DO THIS:
Pull out every line of the data below that contains the word "column", and copy each one in full.
— Begin SUPPLIED DATA —
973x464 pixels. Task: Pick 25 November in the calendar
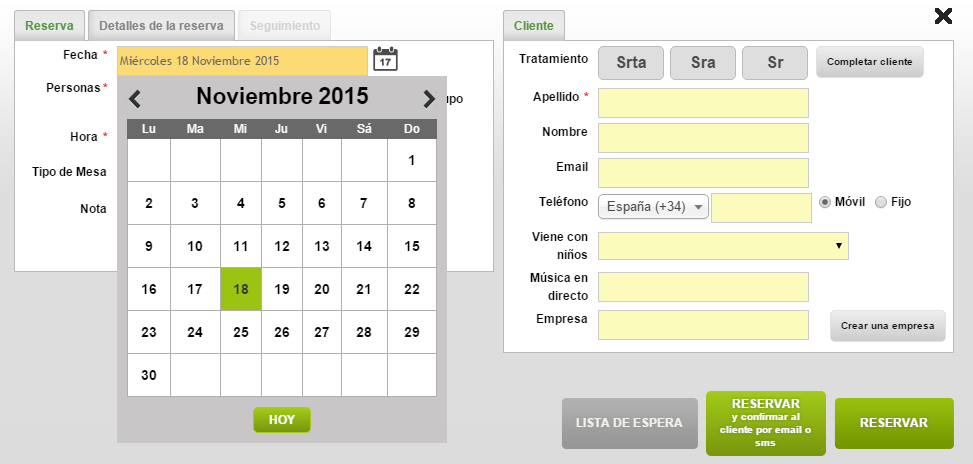point(241,332)
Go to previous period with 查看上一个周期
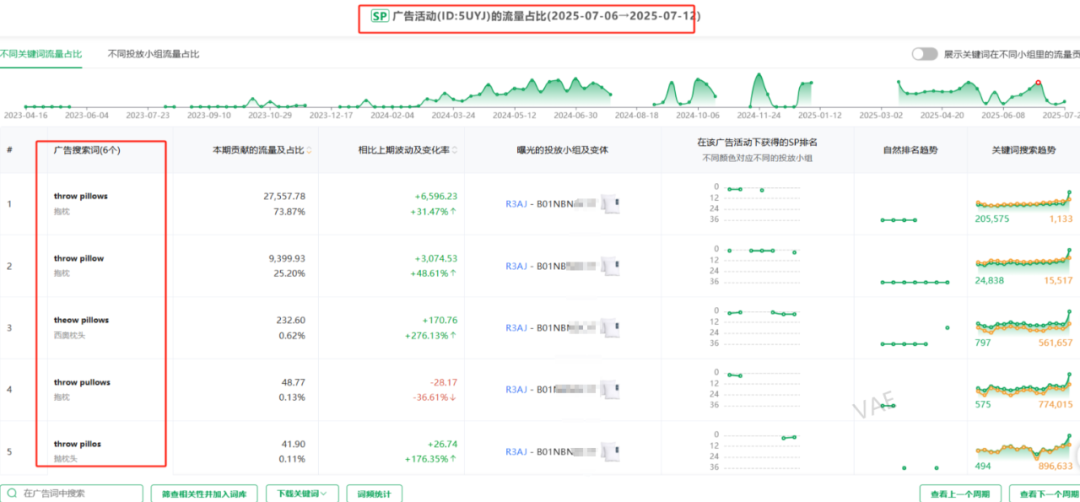Viewport: 1080px width, 502px height. (960, 493)
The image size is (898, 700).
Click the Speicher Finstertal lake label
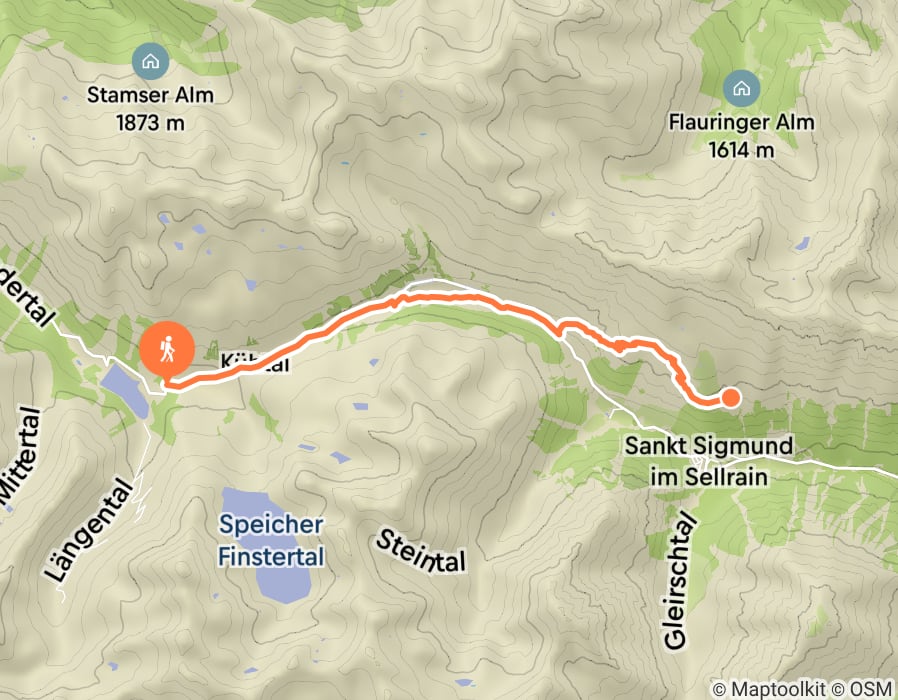click(271, 541)
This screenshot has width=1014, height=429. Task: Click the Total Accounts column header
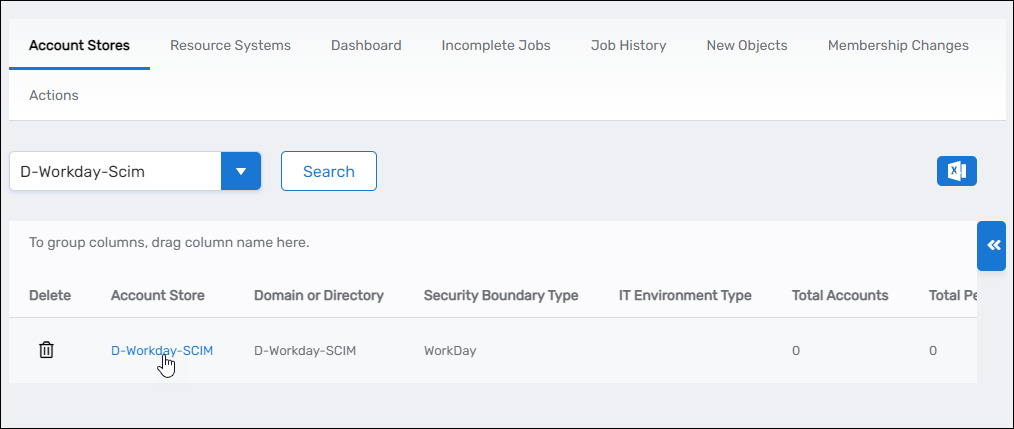point(840,295)
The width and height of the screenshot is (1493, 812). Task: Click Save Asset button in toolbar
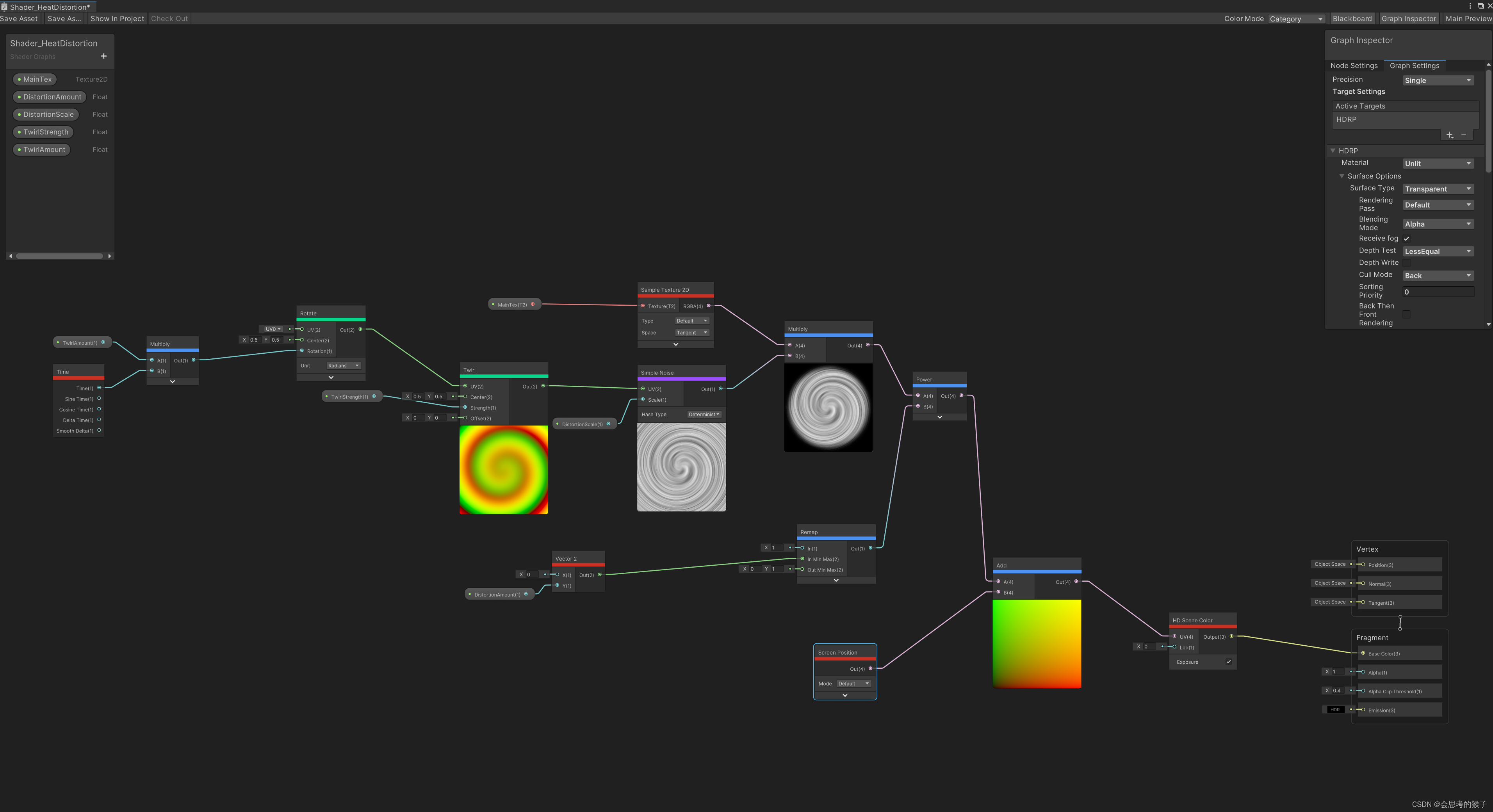coord(20,18)
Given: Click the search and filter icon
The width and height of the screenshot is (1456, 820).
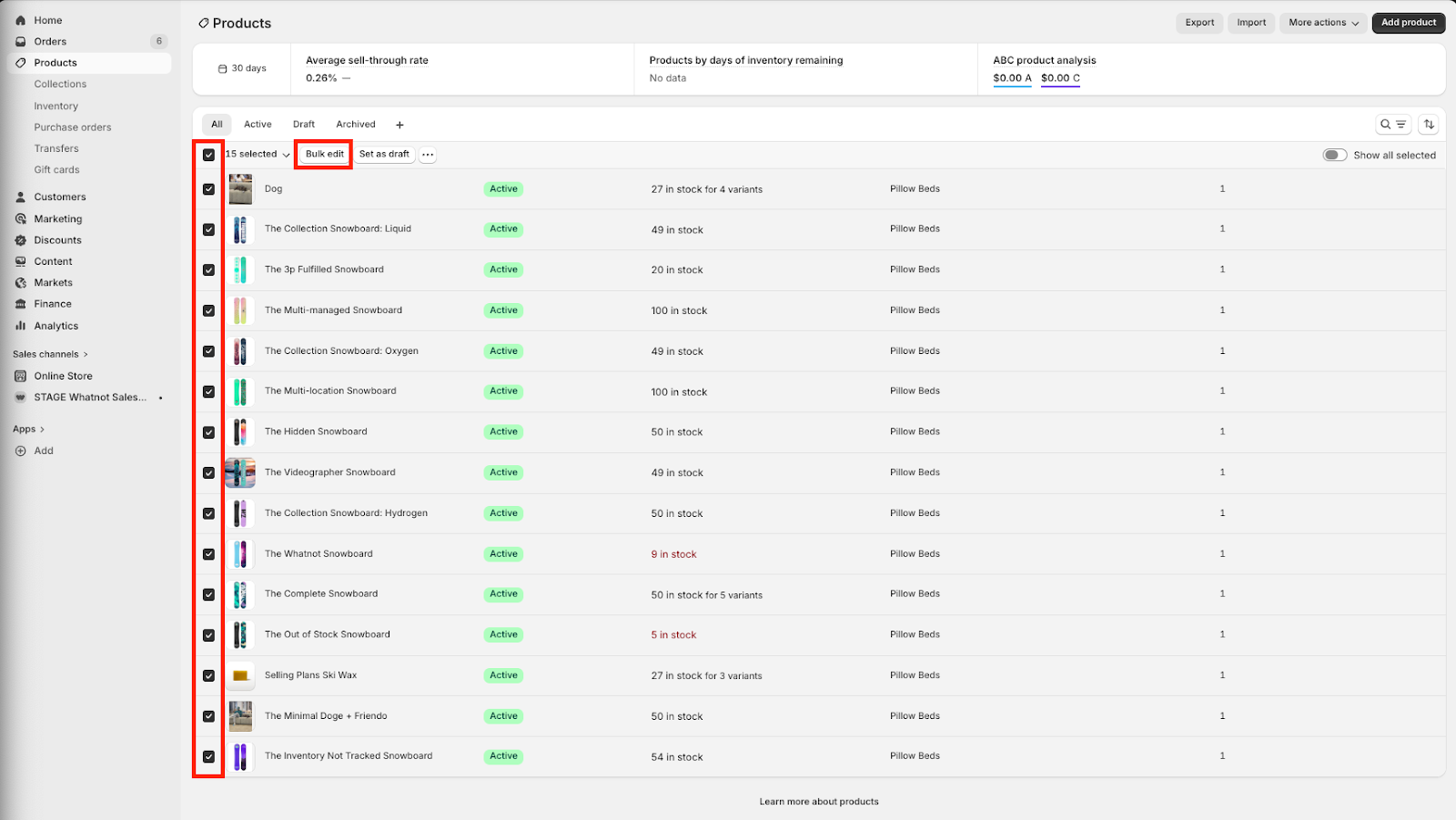Looking at the screenshot, I should (1392, 125).
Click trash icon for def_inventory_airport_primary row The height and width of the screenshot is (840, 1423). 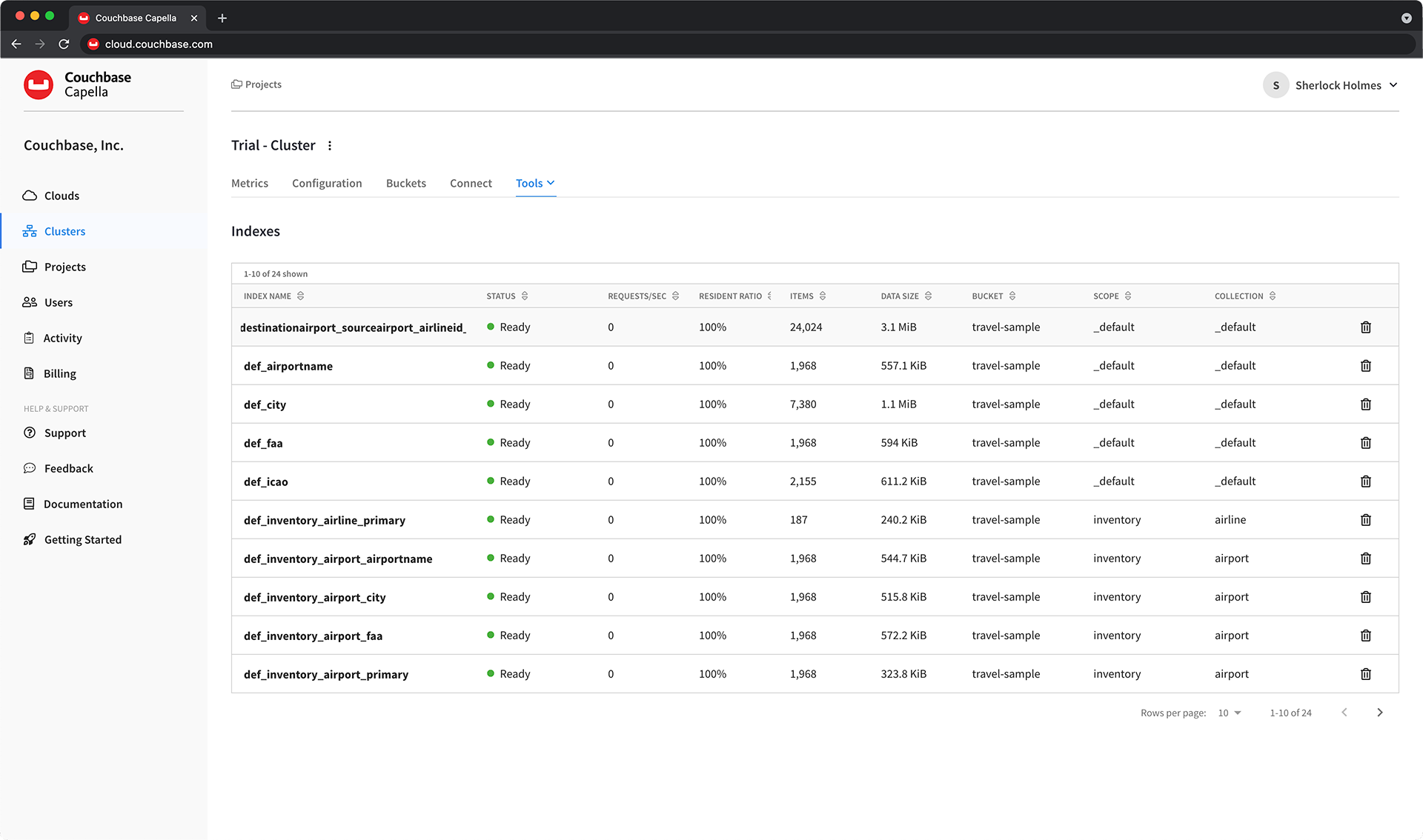(1365, 674)
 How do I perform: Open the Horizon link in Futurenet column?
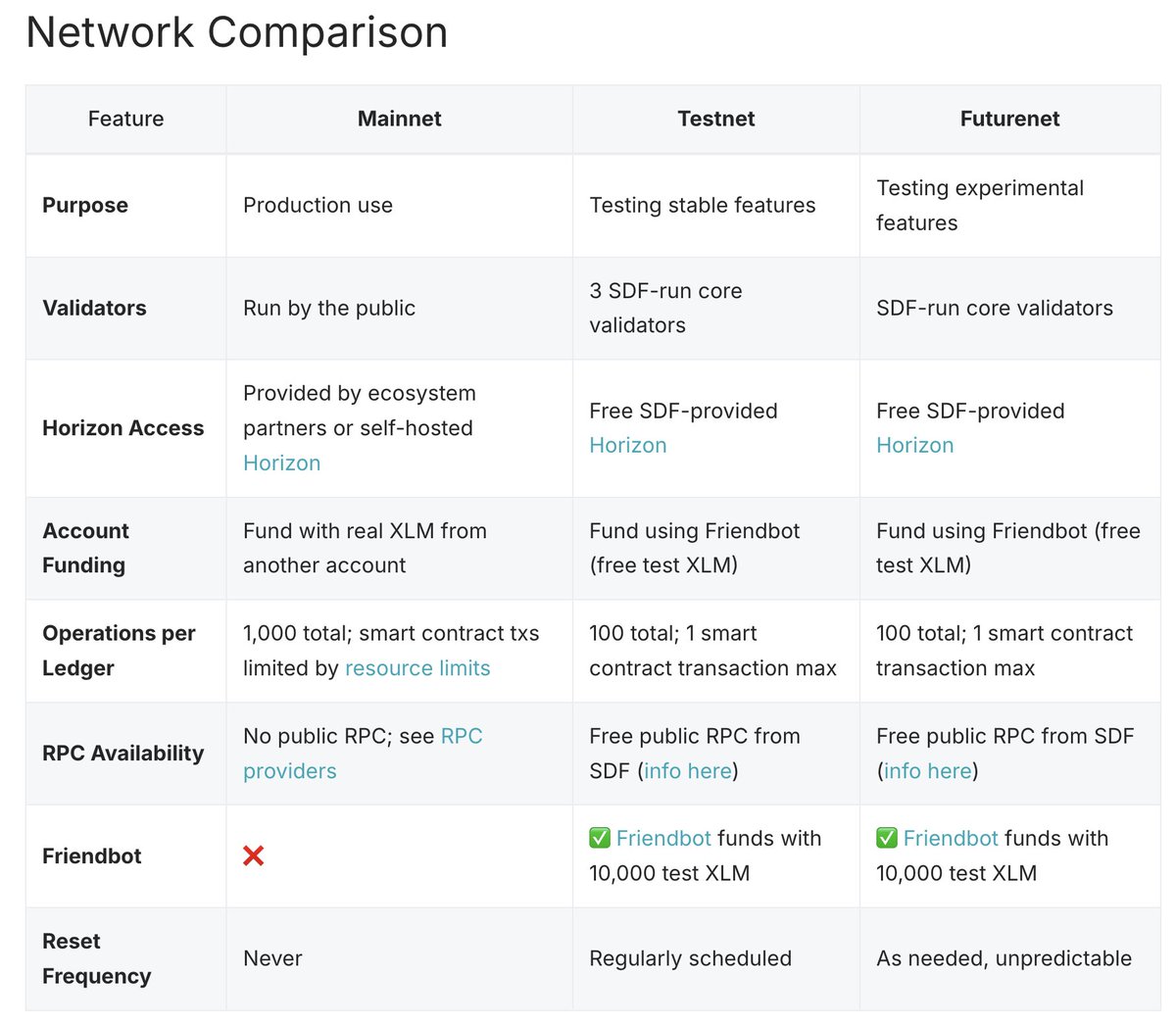point(915,445)
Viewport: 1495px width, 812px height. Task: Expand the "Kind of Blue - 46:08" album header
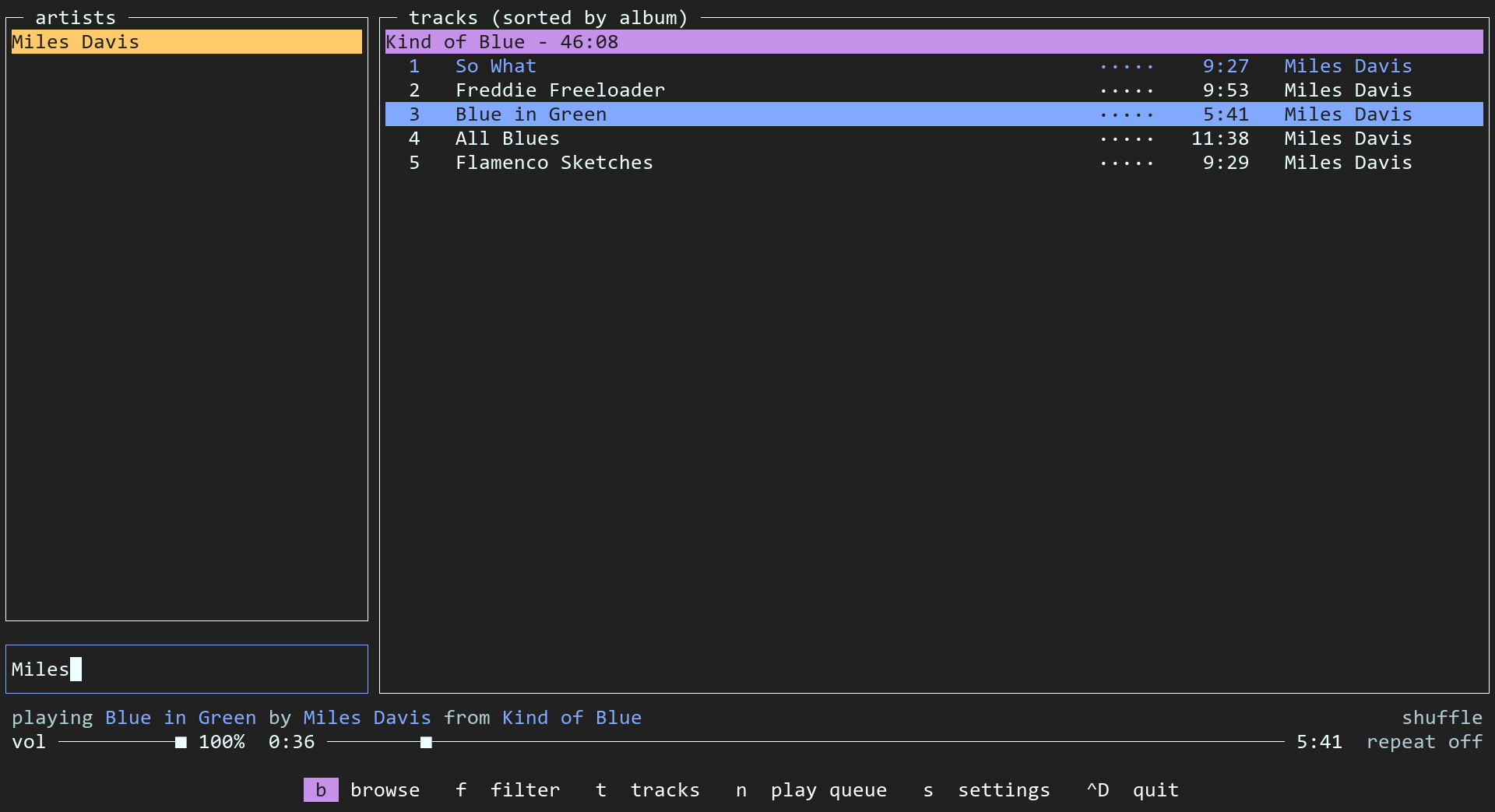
— End SUPPLIED DATA —
ANSWER:
This screenshot has width=1014, height=429. Task: Click the Total Accounts column header
 How do I perform: Open the Horizon link in Futurenet column?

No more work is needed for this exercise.